2.5:10 A doc comment is a comment class that includes inner block docs, inner line docs, outer block docs, and outer line docs.

2.5:11 Character 0x0D (carriage return) shall not appear in a comment.

2.5:12 Block comments, inner block docs, and outer block docs shall extend one or more lines.

2.5:13 Line comments, inner line docs, and outer line docs shall extend exactly one line.

2.5:14 Outer block docs and outer line docs shall apply to a subsequent non-comment construct.

2.5:15 Inner block docs and inner line docs shall apply to an enclosing non-comment construct.
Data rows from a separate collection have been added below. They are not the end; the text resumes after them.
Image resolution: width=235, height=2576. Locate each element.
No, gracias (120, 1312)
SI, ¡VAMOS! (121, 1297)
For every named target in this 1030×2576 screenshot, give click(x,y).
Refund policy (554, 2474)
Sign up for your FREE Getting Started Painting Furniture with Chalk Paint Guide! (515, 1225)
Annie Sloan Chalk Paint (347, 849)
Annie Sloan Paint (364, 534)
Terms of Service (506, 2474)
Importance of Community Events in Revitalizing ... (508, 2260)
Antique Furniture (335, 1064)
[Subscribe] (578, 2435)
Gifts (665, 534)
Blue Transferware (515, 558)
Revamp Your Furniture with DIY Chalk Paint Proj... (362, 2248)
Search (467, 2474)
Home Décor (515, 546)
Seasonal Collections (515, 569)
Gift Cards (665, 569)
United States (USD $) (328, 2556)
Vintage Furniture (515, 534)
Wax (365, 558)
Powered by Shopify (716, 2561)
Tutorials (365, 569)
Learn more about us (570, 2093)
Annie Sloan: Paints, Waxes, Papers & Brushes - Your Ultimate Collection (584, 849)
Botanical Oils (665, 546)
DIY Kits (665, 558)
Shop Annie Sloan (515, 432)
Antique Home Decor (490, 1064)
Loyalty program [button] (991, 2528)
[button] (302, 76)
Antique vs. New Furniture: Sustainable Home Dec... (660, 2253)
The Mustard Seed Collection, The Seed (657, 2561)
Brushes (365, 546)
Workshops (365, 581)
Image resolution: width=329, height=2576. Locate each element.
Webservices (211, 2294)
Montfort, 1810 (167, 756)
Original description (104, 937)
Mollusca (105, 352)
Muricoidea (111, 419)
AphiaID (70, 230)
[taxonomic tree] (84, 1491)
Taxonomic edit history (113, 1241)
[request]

2.5:16 Inner block docs and inner line docs are equivalent to attribute doc of the form #![doc = content], where content is a string literal form of the comment without the leading //!, /*! amd trailing */ characters.

2.5:17 Outer block docs and outer line docs are equivalent to attribute doc of the form #[doc = content], where content is a string literal form of the comment without the leading ///, /** and trailing */ characters.

Examples

// This is a stand-alone line comment. So is the next line.

////

/* This is a stand-alone
   block comment. */

/*
  /* This is a nested block comment */
*/

/// This outer line comment applies to commented_module.

/** This outer block comment applies to commented_module,
    and is considered documentation. */

pub mod commented_module {

    //! This inner line comment applies to commented_mode.

    /*! This inner block comment applies to commented_module,
        and is considered documentation. */
}

2.6. Keywords

Syntax

Keyword ::=
    ReservedKeyword
  | StrictKeyword
  | WeakKeyword

Legality Rules

2.6:1 A keyword is a word in program text that has special meaning.

2.6:2 Keywords are case sensitive.

2.6.1. Strict Keywords

Syntax

StrictKeyword ::=
    as
  | async
  | await
  | break
  | const
  | continue
  | crate
  | dyn
  | enum
  | extern
  | false
  | fn
  | for
  | if
  | impl
  | in
  | let
  | loop
  | match
  | mod
  | move
  | mut
  | pub
  | ref
  | return
  | self
  | Self
  | static
  | struct
  | super
  | trait
  | true
  | type
  | unsafe
  | use
  | where
  | while

Legality Rules

2.6.1:1 A strict keyword is a keyword that always holds its special meaning.

2.6.2. Reserved Keywords

Syntax

ReservedKeyword ::=
    abstract
  | become
  | box
  | do
  | final
  | macro
  | override
  | priv
  | try
  | typeof
  | unsized
  | virtual
  | yield

Legality Rules

2.6.2:1 A reserved keyword is a keyword that is not yet in use.

2.6.3. Weak Keywords

Syntax

WeakKeyword ::=
    macro_rules
  | 'static
  | union

Legality Rules

2.6.3:1 A weak keyword is a keyword whose special meaning depends on the context.

2.6.3:2 Word macro_rules acts as a keyword only when used in the context of a MacroRulesDefinition.

2.6.3:3 Word 'static acts as a keyword only when used in the context of a LifetimeIndication.

2.6.3:4 Word union acts as a keyword only when used in the context of a UnionDeclaration.